The World Health Organization (WHO) has said that it does not foresee mandatory vaccinations being introduced around the world to curtail the spread of the coronavirus pandemic as persuading people on the merits of the vaccine is much better.
The UN health agency said it would be the prerogative of individual countries as to how they want to conduct their vaccination campaigns against the coronavirus pandemic.
This disclosure was made by WHO’s Director of Immunization Vaccines and Biologicals, Kate O’Brien, during a news conference on Monday, December 7, 2020, according to Reuters
While insisting that making it mandatory to get vaccinated against the disease would be a wrong move, the WHO said information campaigns and making vaccines available to priority groups such as hospital workers and the elderly would be more effective.
What they are saying
WHO’s Kate O’Brien at anew conference said, “I don’t think we envisage any countries creating a mandate for vaccinations. There may be some countries or some situations in countries where professional circumstances require it or highly recommend to be vaccinated,” she added, saying hospitals might be one such instance.’’

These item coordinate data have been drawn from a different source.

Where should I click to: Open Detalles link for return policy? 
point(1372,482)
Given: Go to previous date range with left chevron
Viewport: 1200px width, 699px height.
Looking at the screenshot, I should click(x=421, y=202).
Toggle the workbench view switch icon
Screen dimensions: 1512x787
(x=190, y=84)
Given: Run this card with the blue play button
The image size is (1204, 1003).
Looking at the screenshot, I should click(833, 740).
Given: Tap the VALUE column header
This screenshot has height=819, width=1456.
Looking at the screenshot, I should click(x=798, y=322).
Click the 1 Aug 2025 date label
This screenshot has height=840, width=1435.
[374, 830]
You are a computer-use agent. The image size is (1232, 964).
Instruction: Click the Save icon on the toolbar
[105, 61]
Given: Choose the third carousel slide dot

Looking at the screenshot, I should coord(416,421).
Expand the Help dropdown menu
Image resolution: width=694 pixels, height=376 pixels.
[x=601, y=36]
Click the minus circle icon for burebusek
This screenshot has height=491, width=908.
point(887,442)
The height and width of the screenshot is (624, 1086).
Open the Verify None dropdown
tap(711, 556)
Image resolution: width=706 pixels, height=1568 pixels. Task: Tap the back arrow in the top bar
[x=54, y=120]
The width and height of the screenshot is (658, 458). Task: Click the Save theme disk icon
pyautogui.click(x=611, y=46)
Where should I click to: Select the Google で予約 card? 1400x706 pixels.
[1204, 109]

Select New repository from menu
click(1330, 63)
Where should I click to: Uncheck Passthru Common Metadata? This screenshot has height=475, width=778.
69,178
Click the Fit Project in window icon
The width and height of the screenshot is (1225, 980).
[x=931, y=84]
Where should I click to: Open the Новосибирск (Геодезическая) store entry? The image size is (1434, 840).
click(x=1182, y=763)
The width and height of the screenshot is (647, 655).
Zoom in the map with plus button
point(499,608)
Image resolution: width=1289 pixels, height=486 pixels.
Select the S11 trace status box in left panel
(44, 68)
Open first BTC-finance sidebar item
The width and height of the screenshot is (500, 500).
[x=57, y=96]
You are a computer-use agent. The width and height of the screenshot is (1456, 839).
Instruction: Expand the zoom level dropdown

She said that there may be certain professions in which vaccination is highly recommended or required, such as respiratory technicians and intensive care medics in hospitals for the safety of both the staff and the patients.
The WHO’s top emergency expert, Mike Ryan, also said, “We are much better served to present people with the data, present people with the benefits and let people make up their own minds, within reason.”
What you should know
- The UK is expected to commence its mass vaccination programme this week with other countries like the US and EU members likely to loin soon, following the successes recorded by Pfizer/BioNTech, Moderna and even AstraZeneca/Oxford University Covid-19 vaccines.
- The authorities are seeking to reassure people of vaccines’ safety and efficacy in order to get a critical mass to take them in the face of what experts say are conspiracy theories entering the mainstream.
- The WHO was still waiting to start discussions with the incoming Joe Biden administration in the United States, after President Donald Trump stopped the United States’ funding of the UN Health agency.
- The WHO is also planning and hoping as soon as possible to visit China to study the origins of the coronavirus.